# Teks Kajian:
● ● ● ● ●
Alhasil, semua itu berjalan lancar. Setelah kami kembali ke masyarakat dengan membawa berkas-berkas tersebut, maka kami diterima untuk menjalankan program-program kami di Kelurahan tersebut. Ini adalah pengalaman menarik yang kemudian kami berlima mengakuinya sebagai orang-orang yang pada akhirnya memang akan menetap di tengah masyarakat umum.

Semangat kepedulian mulai kami bangun saat itu. Kami mendekati setiap masyarakat secara individu dan menanyakan apa yang menjadi persoalan mereka. Dengan segala keterbukaan, masyarakat menceritakan semua kesulitan yang mereka rasakan di tengah merebaknya pandemi covid-19 ini.
● ● ● ● ●
# Data Tercatat:
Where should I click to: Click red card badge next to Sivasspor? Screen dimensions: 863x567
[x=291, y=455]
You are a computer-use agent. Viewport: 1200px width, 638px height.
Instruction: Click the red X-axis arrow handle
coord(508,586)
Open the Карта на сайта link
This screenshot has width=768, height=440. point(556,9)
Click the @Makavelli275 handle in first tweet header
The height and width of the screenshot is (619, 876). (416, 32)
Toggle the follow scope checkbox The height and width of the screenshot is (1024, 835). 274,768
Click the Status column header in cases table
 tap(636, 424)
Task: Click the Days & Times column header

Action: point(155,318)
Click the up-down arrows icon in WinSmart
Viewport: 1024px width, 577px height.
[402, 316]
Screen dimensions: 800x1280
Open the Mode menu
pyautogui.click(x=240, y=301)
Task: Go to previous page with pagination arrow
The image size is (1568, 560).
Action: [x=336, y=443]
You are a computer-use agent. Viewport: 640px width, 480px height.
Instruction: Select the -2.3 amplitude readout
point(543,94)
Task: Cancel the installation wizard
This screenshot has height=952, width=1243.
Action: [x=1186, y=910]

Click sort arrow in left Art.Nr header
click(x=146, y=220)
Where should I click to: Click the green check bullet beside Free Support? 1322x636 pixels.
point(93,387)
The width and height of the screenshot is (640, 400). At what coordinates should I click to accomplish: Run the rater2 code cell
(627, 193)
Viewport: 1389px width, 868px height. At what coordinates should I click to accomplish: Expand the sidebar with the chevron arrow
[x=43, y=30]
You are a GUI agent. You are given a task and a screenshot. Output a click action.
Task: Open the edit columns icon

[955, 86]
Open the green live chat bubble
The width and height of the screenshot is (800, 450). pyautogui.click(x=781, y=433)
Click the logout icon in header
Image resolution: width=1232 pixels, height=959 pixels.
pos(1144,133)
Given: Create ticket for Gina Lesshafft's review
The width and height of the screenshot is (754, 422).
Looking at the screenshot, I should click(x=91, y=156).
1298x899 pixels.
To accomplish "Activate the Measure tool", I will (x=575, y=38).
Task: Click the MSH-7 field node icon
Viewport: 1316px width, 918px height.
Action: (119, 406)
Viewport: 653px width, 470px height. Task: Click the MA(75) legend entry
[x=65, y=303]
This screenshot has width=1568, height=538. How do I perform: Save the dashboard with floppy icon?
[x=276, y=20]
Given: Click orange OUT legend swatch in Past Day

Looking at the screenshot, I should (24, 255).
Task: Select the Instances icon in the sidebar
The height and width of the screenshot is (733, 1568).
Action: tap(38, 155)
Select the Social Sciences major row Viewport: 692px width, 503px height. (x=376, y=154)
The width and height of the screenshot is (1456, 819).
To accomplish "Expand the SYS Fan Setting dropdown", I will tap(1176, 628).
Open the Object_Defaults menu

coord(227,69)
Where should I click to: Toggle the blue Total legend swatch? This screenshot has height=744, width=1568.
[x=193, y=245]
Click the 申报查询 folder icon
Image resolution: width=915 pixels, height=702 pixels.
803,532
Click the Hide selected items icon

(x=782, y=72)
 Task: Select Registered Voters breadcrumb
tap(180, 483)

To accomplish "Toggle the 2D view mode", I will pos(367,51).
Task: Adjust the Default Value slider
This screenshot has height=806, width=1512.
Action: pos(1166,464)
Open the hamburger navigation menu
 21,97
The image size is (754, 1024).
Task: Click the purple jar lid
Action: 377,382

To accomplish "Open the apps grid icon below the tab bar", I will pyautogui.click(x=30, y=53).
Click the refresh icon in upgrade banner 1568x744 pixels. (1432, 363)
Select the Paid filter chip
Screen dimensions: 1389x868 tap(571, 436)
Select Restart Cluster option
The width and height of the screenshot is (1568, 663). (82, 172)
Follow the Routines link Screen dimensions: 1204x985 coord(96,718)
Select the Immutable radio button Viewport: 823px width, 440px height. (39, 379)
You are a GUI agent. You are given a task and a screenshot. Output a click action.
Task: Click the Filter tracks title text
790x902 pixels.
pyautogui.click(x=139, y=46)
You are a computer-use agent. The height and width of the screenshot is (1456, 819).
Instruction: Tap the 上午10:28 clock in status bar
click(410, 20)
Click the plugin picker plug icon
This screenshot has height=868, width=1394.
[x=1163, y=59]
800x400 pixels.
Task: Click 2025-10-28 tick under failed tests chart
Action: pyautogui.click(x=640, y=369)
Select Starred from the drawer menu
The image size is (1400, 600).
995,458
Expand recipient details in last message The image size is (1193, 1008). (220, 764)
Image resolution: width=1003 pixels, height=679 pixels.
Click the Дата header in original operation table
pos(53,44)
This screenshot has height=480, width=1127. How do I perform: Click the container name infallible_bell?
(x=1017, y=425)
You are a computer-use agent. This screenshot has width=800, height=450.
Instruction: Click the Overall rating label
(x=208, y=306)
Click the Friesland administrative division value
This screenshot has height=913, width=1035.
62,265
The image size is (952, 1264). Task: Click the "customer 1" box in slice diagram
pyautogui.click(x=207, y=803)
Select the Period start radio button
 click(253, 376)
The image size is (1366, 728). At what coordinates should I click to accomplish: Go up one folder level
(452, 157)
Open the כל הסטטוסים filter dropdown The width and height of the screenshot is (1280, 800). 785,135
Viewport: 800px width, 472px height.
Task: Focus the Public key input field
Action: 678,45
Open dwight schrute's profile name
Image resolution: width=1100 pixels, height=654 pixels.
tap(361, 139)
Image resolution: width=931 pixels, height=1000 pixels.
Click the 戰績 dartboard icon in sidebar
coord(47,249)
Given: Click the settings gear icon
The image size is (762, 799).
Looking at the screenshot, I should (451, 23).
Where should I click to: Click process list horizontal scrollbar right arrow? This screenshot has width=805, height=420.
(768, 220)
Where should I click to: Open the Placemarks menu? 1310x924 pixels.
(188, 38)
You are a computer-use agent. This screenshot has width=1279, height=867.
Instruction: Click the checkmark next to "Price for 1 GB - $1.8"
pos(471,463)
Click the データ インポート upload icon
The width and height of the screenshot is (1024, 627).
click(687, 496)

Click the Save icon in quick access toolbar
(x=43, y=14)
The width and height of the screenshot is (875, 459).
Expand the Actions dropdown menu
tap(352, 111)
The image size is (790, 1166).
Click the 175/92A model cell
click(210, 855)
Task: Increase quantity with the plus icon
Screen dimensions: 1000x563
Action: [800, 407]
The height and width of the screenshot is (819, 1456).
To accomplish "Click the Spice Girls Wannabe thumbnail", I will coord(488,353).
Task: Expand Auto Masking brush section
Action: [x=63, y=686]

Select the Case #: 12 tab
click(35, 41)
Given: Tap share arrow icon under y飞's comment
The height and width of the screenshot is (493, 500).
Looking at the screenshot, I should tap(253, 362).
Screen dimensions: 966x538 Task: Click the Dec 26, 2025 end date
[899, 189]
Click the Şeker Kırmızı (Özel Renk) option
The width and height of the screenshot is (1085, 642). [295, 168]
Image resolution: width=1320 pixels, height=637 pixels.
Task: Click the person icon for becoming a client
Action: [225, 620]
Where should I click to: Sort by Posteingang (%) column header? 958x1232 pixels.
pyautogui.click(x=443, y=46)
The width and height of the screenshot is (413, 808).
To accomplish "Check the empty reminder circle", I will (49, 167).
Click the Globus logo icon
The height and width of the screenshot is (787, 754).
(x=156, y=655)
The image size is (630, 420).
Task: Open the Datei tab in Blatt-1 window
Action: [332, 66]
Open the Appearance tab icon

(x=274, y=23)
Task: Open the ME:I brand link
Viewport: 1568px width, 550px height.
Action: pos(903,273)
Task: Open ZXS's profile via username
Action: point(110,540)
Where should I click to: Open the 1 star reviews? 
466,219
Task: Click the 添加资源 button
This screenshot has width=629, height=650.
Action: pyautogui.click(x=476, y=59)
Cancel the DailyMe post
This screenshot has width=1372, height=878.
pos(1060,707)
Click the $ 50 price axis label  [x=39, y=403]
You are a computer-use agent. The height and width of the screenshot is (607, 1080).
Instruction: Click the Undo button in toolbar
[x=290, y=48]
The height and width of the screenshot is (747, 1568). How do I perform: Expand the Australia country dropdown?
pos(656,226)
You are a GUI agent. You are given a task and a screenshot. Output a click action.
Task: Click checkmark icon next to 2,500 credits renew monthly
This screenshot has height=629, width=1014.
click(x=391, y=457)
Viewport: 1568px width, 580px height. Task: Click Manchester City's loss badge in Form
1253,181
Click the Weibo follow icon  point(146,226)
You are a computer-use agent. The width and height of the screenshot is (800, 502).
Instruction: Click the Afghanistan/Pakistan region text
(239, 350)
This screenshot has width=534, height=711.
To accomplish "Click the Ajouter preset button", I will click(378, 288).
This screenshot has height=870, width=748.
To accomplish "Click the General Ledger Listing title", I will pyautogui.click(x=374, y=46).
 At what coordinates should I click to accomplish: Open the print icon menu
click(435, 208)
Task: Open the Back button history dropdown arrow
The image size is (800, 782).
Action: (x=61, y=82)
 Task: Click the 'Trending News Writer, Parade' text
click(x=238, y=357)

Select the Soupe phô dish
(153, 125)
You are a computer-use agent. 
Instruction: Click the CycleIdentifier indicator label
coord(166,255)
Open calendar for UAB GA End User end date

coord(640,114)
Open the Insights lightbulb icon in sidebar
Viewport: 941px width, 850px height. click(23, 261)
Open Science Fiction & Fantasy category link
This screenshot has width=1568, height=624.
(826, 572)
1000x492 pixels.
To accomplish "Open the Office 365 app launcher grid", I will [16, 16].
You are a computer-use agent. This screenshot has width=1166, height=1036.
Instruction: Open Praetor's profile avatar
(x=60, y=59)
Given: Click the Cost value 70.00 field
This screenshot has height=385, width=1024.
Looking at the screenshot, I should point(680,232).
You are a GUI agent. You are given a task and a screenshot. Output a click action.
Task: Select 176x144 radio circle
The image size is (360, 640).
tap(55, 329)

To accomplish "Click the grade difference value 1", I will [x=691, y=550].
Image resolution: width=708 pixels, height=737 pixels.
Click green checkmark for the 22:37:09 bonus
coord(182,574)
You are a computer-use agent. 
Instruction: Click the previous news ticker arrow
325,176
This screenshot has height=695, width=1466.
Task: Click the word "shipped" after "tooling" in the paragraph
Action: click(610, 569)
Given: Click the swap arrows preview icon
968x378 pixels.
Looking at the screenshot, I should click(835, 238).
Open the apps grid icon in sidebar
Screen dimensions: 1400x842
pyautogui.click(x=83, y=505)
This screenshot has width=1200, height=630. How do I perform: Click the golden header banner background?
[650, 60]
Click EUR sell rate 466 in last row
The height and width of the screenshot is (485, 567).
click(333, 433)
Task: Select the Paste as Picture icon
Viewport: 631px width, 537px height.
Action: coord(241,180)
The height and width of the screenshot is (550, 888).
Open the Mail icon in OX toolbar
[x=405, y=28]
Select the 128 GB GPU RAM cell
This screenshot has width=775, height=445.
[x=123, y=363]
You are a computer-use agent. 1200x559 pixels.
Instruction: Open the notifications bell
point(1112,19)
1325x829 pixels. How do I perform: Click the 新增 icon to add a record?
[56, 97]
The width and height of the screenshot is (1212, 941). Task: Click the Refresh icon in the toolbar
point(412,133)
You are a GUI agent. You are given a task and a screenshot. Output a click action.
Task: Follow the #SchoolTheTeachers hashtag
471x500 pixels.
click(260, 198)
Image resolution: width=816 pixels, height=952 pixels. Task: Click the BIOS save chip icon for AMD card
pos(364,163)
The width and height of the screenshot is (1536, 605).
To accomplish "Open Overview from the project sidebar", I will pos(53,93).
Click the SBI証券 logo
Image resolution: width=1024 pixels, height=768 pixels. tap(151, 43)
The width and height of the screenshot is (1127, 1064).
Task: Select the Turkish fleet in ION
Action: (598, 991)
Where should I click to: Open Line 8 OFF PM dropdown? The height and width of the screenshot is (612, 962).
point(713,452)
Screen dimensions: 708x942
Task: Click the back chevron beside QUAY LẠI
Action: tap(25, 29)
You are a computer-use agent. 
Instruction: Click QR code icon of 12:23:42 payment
● ● ● ● ●
Kutip bagian teks kajian dari "Alhasil, semua itu" sampai "tengah masyarakat umum." tanpa mengubah apa pun.

Alhasil, semua itu berjalan lancar. Setelah kami kembali ke masyarakat dengan membawa berkas-berkas tersebut, maka kami diterima untuk menjalankan program-program kami di Kelurahan tersebut. Ini adalah pengalaman menarik yang kemudian kami berlima mengakuinya sebagai orang-orang yang pada akhirnya memang akan menetap di tengah masyarakat umum.